What is China’s view on this?
So far there has been little reaction from Beijing to Mr Trump’s decision to suspend funding to the WHO.
But when asked about Mr Trump’s criticism of the WHO last week, Chinese Foreign Ministry spokesman Zhao Lijian said Mr Ghebreyesus played an important role in promoting international cooperation to combat the pandemic. However, he didn’t directly address the criticism.
Your questions on coronavirus answered:
“China will continue to support the work of WHO in coordinating international efforts to counter the virus,” he said, adding US decision to halt payments to the WHO would harm the “global fight against the virus”.
According to the ABC’s China correspondent Bill Birtles, the Government has already spent weeks defending both the WHO and China’s own pandemic control efforts.
What will losing aid mean for the WHO?
The US President clearly feels he’s not getting value for money if the WHO is taking China’s line over that of the US.
The US contributes more to the WHO’s budget than any other country, providing $620 million ($US398 million) a year of its $7.5 billion annual budget.
That’s about 10 times what China puts in. Small countries like Australia provide about 0.75 per cent of the WHO’s yearly funding.
However, Mr Trump was already planning to reduce the amount of money the US contributed to the WHO before the pandemic hit.

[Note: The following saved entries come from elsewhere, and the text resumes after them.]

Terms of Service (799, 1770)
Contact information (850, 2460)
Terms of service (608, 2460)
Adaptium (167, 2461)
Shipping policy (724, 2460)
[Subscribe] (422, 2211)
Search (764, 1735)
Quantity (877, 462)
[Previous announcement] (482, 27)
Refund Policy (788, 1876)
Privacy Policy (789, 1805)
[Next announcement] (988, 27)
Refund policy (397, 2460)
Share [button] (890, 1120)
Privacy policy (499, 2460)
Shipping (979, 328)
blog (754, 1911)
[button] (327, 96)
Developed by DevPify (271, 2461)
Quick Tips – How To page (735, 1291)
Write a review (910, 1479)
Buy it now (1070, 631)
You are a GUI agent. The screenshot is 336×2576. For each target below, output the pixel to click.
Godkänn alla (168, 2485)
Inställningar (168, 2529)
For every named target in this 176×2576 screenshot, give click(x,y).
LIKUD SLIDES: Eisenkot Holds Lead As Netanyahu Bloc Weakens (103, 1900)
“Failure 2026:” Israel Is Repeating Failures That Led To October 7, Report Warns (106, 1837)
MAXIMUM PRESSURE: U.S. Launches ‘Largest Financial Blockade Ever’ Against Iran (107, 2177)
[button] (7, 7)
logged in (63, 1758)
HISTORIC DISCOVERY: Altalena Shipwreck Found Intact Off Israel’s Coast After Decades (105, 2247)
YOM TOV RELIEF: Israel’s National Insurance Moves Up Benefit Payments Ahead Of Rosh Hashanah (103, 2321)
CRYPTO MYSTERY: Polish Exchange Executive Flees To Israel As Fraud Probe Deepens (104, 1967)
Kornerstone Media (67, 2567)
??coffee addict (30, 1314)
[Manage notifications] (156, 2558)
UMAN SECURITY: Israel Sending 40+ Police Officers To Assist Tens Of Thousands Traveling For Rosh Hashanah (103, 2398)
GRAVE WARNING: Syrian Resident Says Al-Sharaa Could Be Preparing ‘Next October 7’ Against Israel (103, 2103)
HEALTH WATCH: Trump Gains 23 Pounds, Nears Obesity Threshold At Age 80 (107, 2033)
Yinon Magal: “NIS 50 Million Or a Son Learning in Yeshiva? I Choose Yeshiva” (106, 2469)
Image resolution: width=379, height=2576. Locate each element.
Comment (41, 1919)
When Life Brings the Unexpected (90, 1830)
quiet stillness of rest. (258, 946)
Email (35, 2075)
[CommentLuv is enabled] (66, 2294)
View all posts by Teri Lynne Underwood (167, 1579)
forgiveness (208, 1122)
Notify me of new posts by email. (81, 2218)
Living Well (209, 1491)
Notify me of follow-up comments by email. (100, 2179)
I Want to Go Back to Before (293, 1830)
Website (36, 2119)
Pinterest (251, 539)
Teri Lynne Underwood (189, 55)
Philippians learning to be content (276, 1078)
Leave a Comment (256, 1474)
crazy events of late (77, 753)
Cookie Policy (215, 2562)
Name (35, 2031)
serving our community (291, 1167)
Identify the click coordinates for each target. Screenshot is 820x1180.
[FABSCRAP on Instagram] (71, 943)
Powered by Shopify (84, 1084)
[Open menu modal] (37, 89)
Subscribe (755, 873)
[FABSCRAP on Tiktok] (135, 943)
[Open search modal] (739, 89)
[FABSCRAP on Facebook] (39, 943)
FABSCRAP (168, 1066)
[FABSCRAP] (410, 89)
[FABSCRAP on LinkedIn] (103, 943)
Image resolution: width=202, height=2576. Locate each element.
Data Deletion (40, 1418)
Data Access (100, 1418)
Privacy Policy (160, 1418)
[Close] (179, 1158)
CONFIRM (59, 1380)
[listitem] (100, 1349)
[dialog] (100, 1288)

What the experts are saying about coronavirus:
In the White House budget for 2021, he proposed cutting the US contribution to just $90 million a year.
Cutting off aid could be a major blow to the organisation, which says it needs more resources than ever to conduct vaccine trials and distribute test kits.
On April 11, the WHO said it would need an extra $1.5 billion to fight the coronavirus pandemic this year.
Mr Ghebreyesus has also urged governments to avoid politicising the virus.
“The focus of all political parties should be to save their people,” he said.
“If you don’t want many more body bags, then you refrain from politicising it,” he said.